Les réactions que nous recevons (par l'intermédiaire des médias italiens et des conversations qui ont lieu dans les galeries de l'exposition) sont à la fois surprenantes (par exemple, "Comment se fait-il que nous n'ayons jamais entendu parler de ces formidables artistes britanniques?") et empreintes de respect mutuel: cette exposition traite de l'amour et de l'admiration profonds que les artistes britanniques éprouvaient pour l'Italie et, dans la dernière salle, nous montrons même des exemples de la manière dont les artistes italiens de la fin du XIXe siècle intégrèrent les approches britanniques dans leur propre travail.
Nous espérons que tous nos visiteurs choisiront d'en savoir plus (peut-être en visitant les grandes collections d'art préraphaélite dans des lieux comme la Tate Britain et la Birmingham Museum & Art Gallery), et qu'ils verront en fin de compte comment l'imagerie et les idées voyagent à travers des époques et des lieux apparemment disparates. Les artistes jouent un rôle particulier dans la société en transcendant les frontières superficielles et en regardant - en regardant vraiment - les créations de leurs collègues avec respect et perspicacité.
JBW : Peter, au nom de World History Encyclopedia, je vous remercie infiniment d'avoir partagé vos connaissances avec nous! Je vous remercie vivement pour votre temps, votre disponibilité et votre expertise.
PT : Merci d'avoir pris le temps de poser ces importantes questions!
Preraffaelliti.
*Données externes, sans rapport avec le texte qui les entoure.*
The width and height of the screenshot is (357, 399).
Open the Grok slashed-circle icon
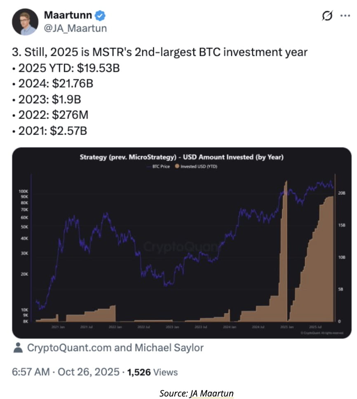pos(327,16)
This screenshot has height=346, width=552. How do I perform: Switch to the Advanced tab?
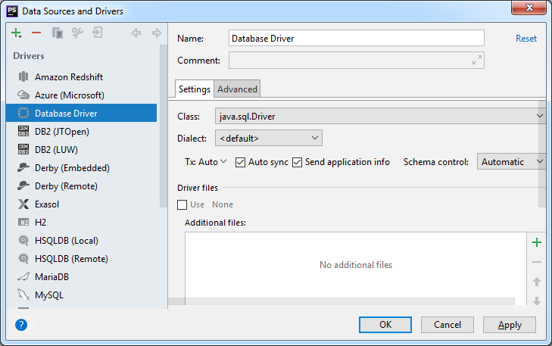tap(237, 89)
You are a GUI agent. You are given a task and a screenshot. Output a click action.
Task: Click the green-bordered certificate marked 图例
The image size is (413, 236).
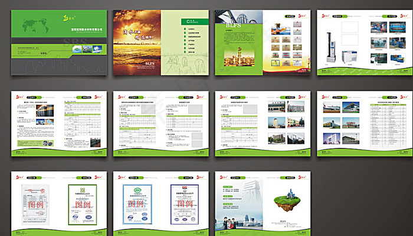coord(83,205)
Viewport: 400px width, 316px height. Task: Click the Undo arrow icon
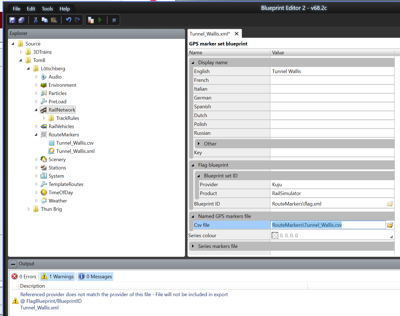(68, 20)
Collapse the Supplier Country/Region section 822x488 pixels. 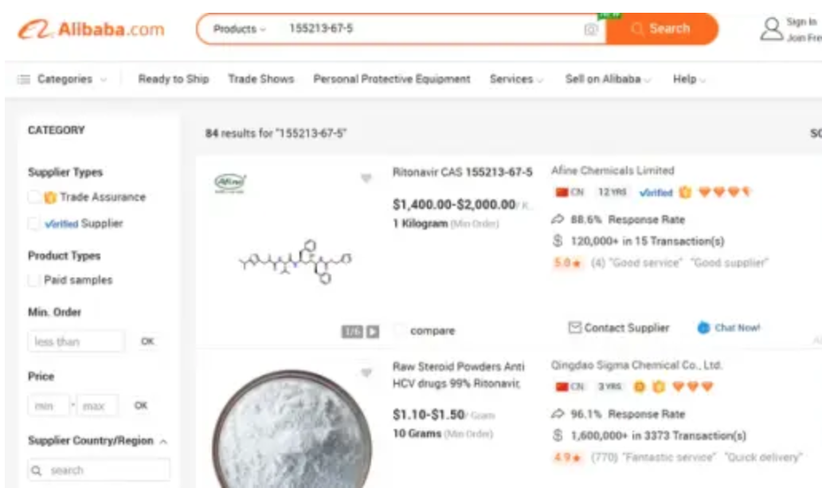pos(163,441)
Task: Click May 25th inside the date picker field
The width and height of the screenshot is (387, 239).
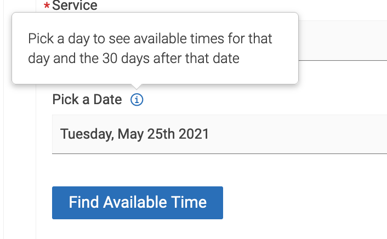Action: (146, 134)
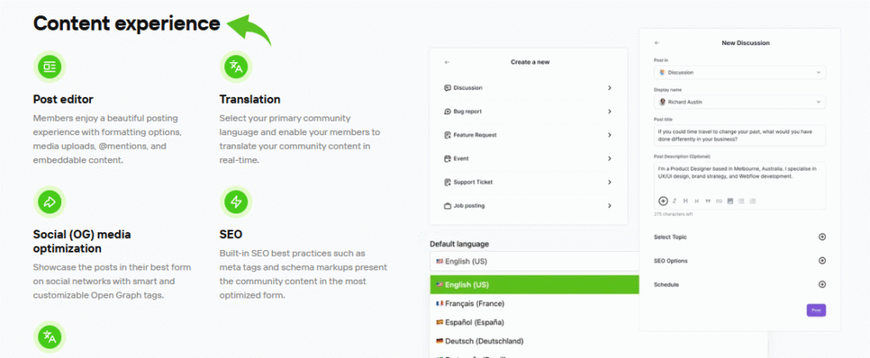The image size is (870, 358).
Task: Choose Job posting from the list
Action: coord(528,206)
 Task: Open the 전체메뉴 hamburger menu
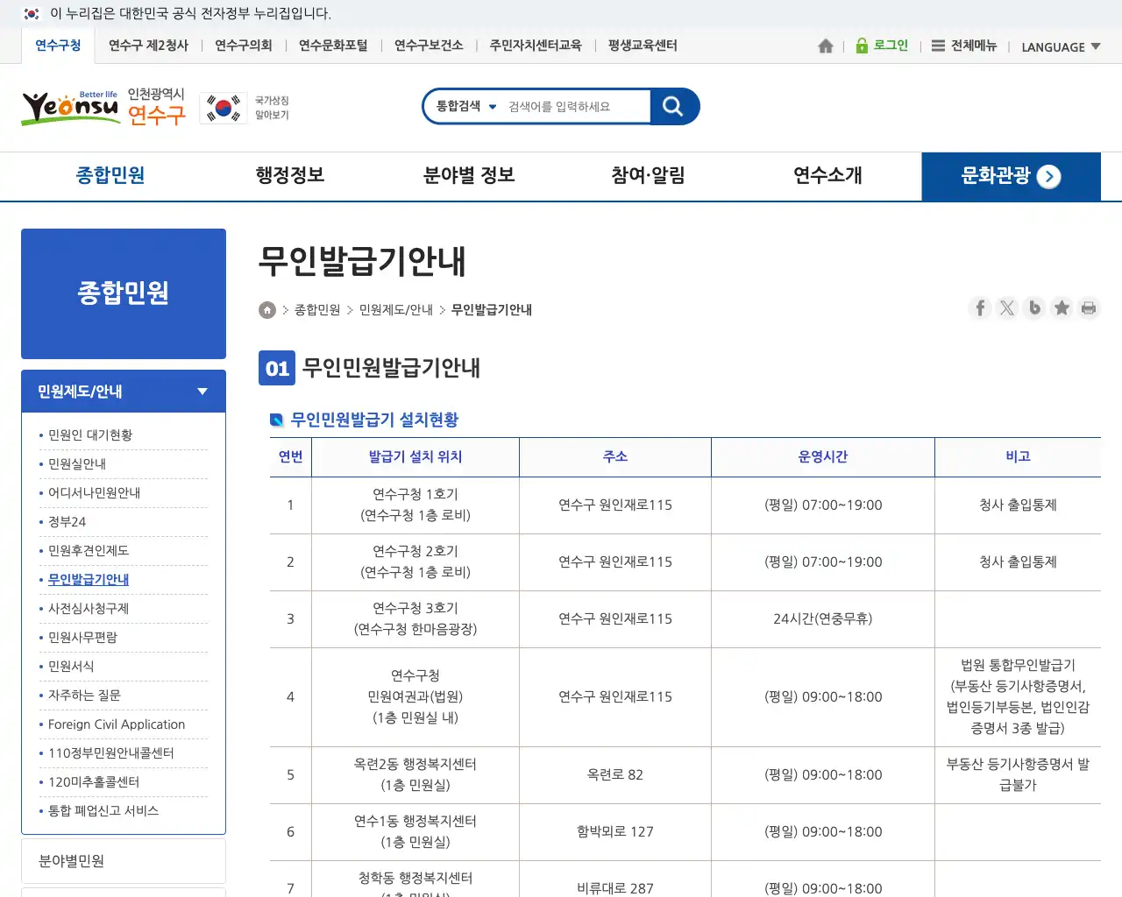[964, 46]
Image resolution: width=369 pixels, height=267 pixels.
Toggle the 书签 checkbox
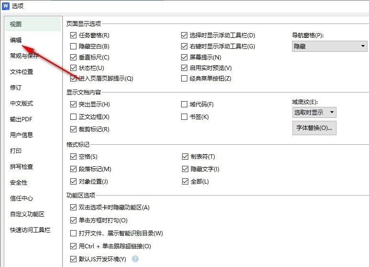click(x=185, y=117)
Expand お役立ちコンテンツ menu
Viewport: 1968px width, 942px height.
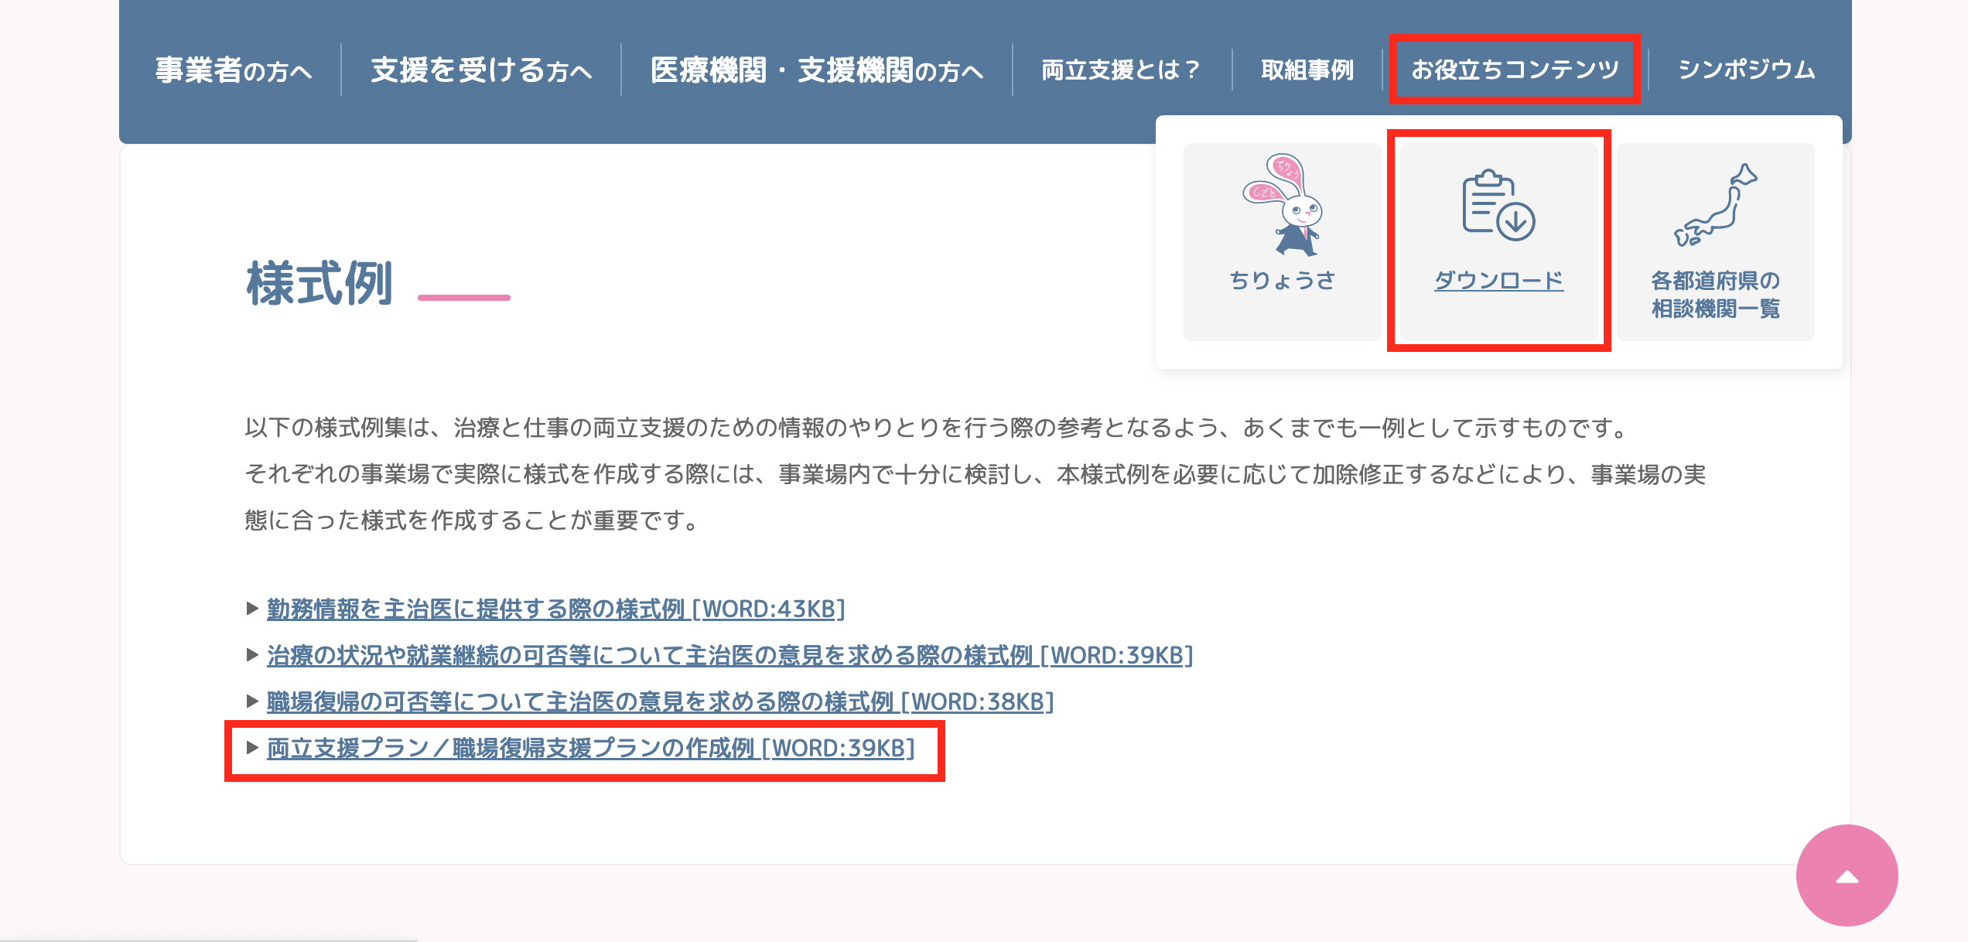coord(1515,70)
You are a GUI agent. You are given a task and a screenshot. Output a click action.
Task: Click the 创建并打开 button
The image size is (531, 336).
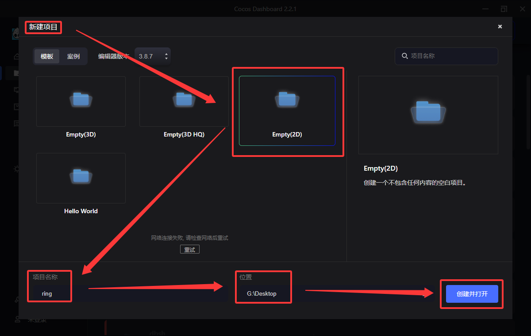click(x=472, y=294)
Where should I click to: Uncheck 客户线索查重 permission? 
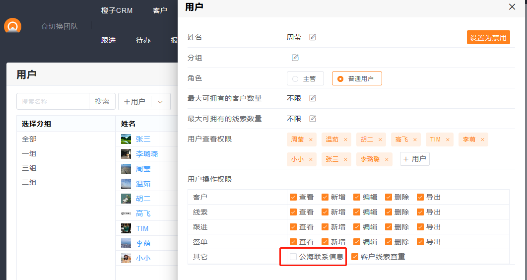355,257
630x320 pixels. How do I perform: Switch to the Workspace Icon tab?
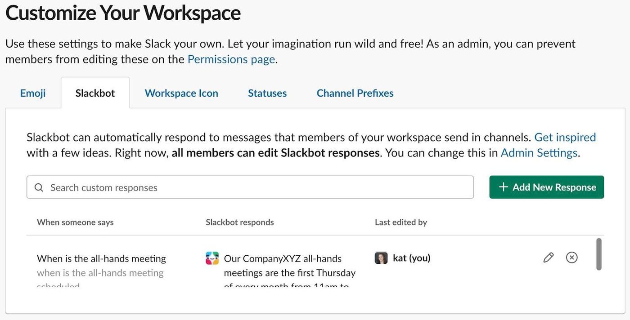click(x=181, y=93)
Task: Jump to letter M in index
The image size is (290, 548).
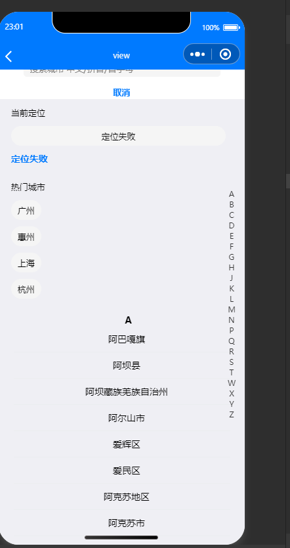Action: 232,309
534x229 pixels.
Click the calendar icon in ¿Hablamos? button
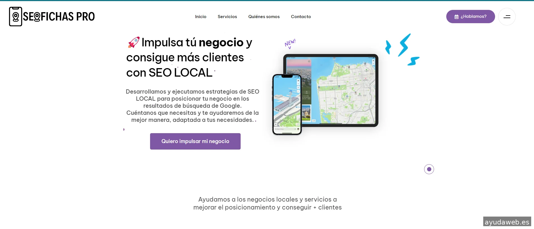pyautogui.click(x=456, y=17)
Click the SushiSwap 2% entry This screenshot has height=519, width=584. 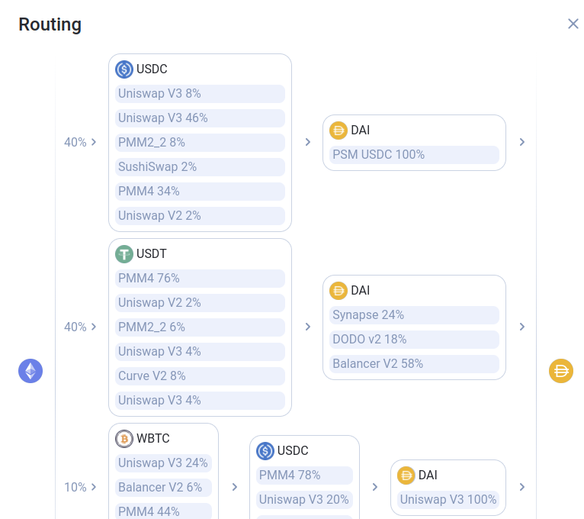click(x=200, y=167)
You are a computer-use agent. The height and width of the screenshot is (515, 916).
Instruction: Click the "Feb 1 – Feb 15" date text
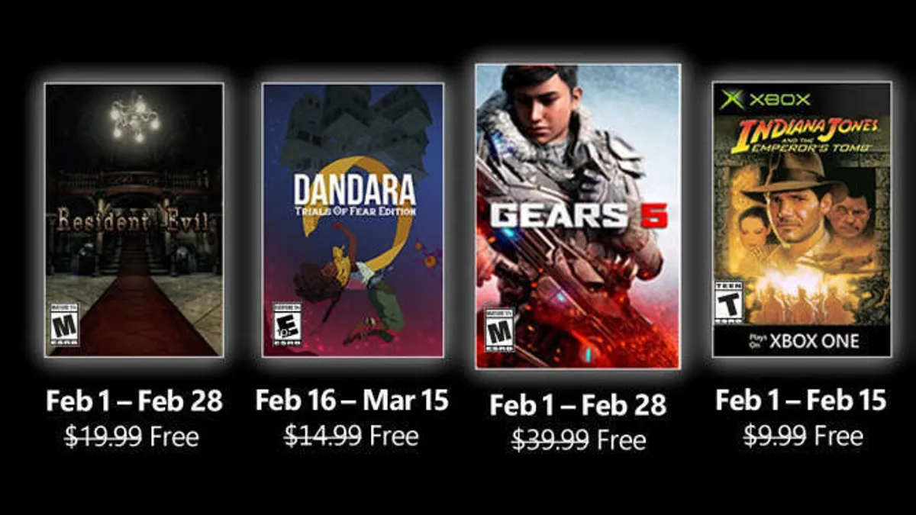801,400
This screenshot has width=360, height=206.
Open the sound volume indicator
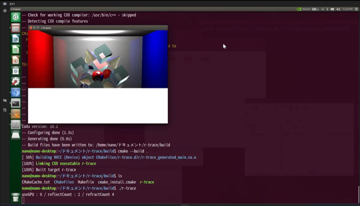[338, 9]
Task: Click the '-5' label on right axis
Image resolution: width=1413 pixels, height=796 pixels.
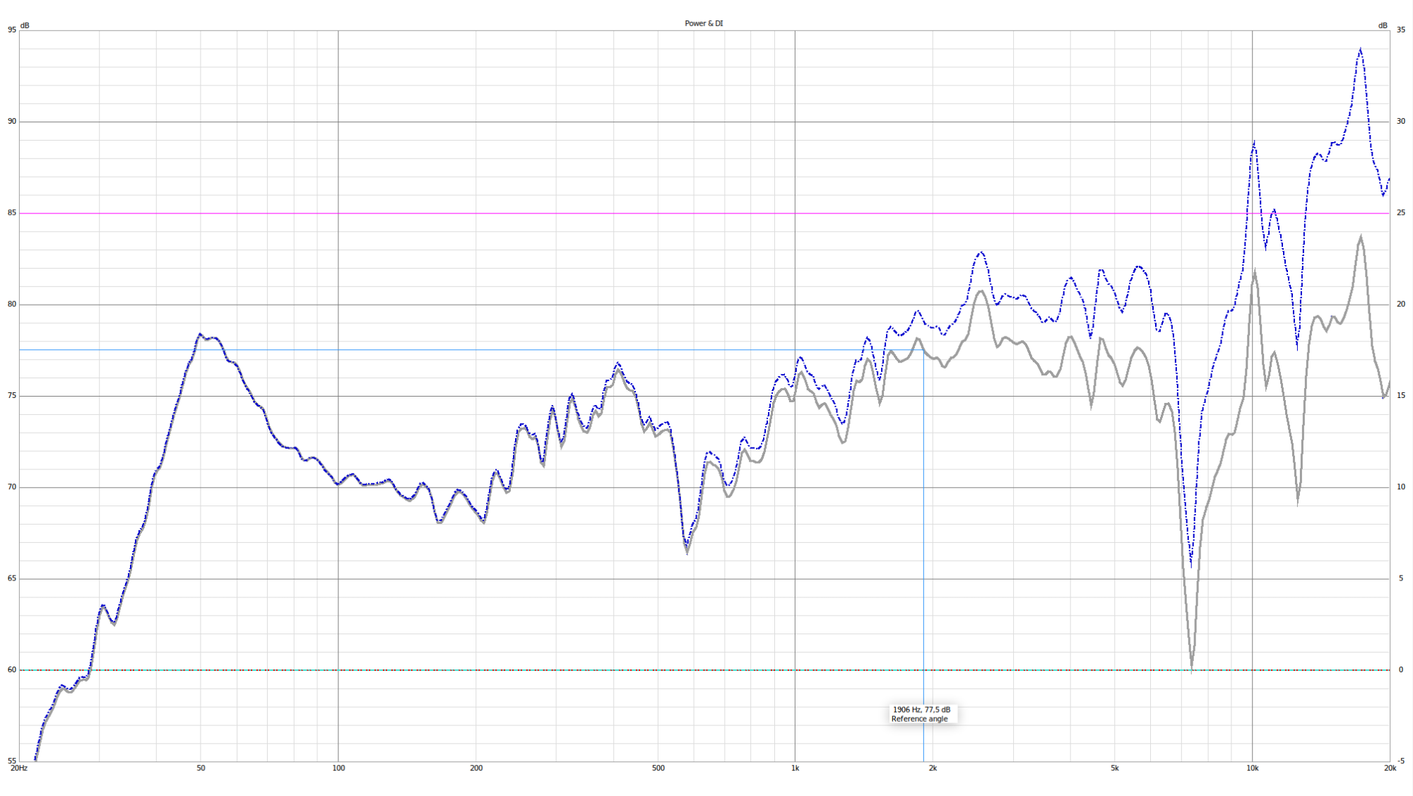Action: [1400, 761]

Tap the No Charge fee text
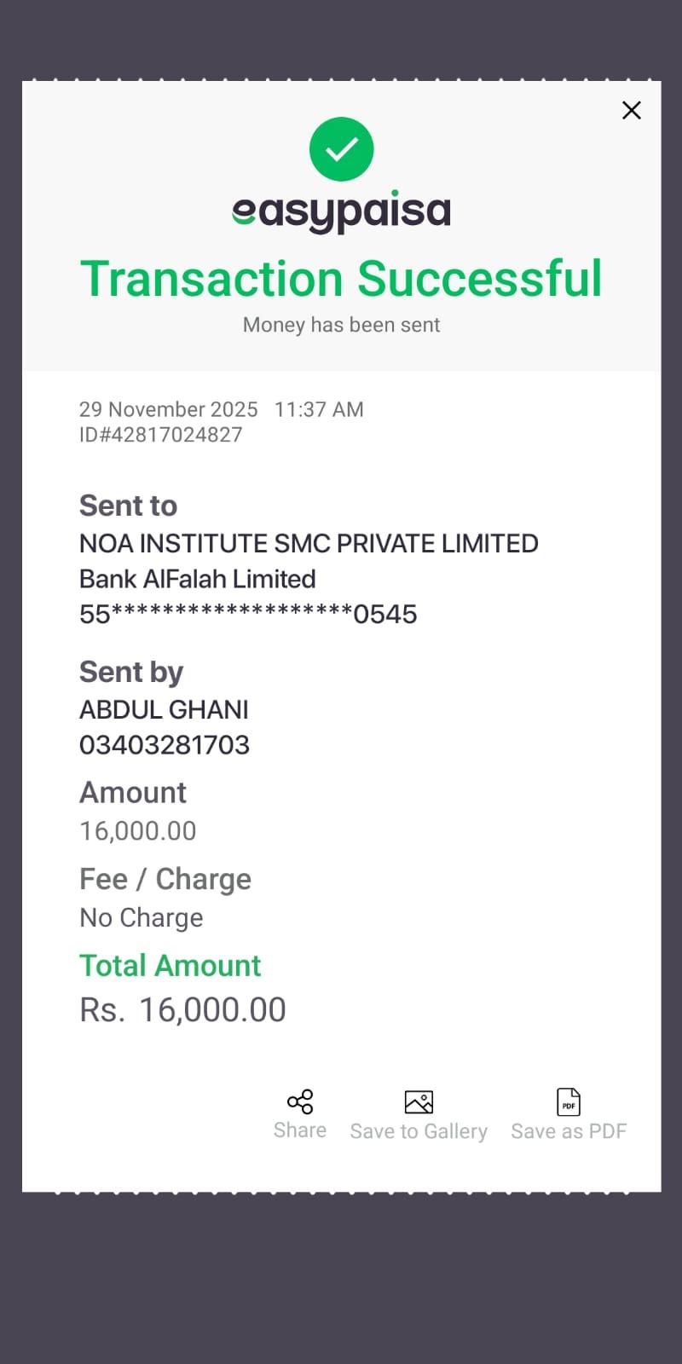click(142, 917)
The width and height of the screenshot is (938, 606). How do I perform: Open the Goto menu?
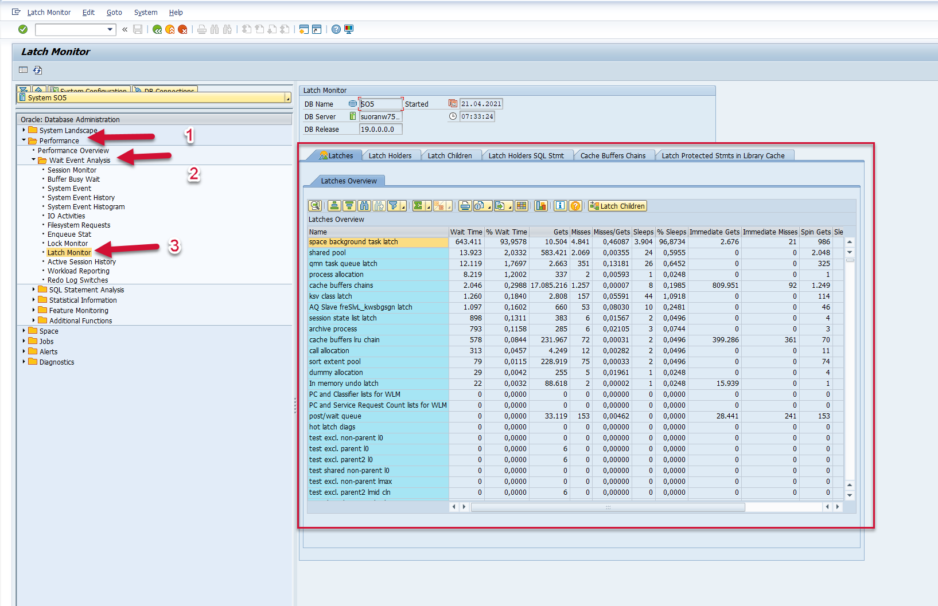[x=114, y=12]
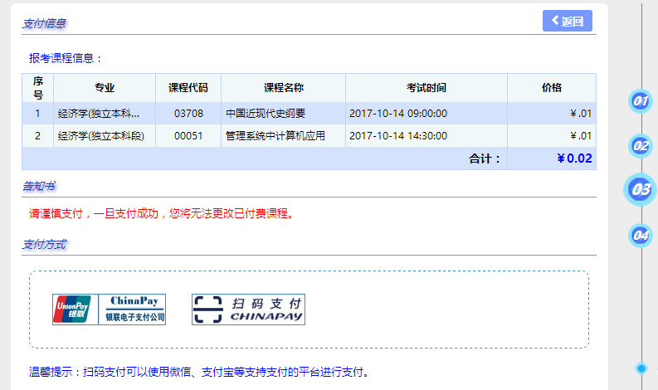The width and height of the screenshot is (658, 390).
Task: Click 课程名称 column header
Action: tap(283, 88)

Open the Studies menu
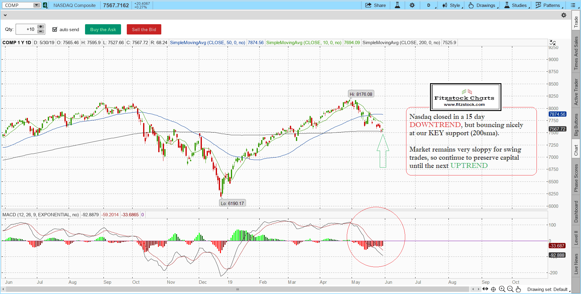pyautogui.click(x=516, y=5)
Rinascimento moderno est exposée au musée San Domenico, Piazza Guido da Montefeltro, à Forlì, en Italie, jusqu'au 30 juin 2024.
Peter Trippi est rédacteur en chef de Fine Art Connoisseur, le magazine national qui s'adresse aux collectionneurs d'art réaliste contemporain et historique, et président de Projects in 19th-Century Art, une société qu'il a créée pour poursuivre des activités de recherche, d'écriture et de conservation. Basé à New York, Peter a récemment achevé un mandat de six ans en tant que président de la Foundation for Advancement in Conservation, qui soutient et sensibilise l'American Institute for Conservation, la principale société de professionnels de la conservation et de la préservation du pays. Peter a précédemment dirigé le Dahesh Museum of Art (New York), a dirigé les équipes de développement du Brooklyn Museum et du Baltimore Museum of Art, et a créé (avec le professeur Liz Prettejohn, de l'université de York) des expositions itinérantes internationales et des publications consacrées aux peintres britanniques du XIXe siècle J.W. Waterhouse et Lawrence Alma-Tadema. Leur dernier projet de conservation, l'exposition Preraffaelliti:Rinascimento moderno, est présentée à Forlí (près de Bologne, Italie) jusqu'au 30 juin. Elle est accompagnée d'un catalogue de 600 pages en italien.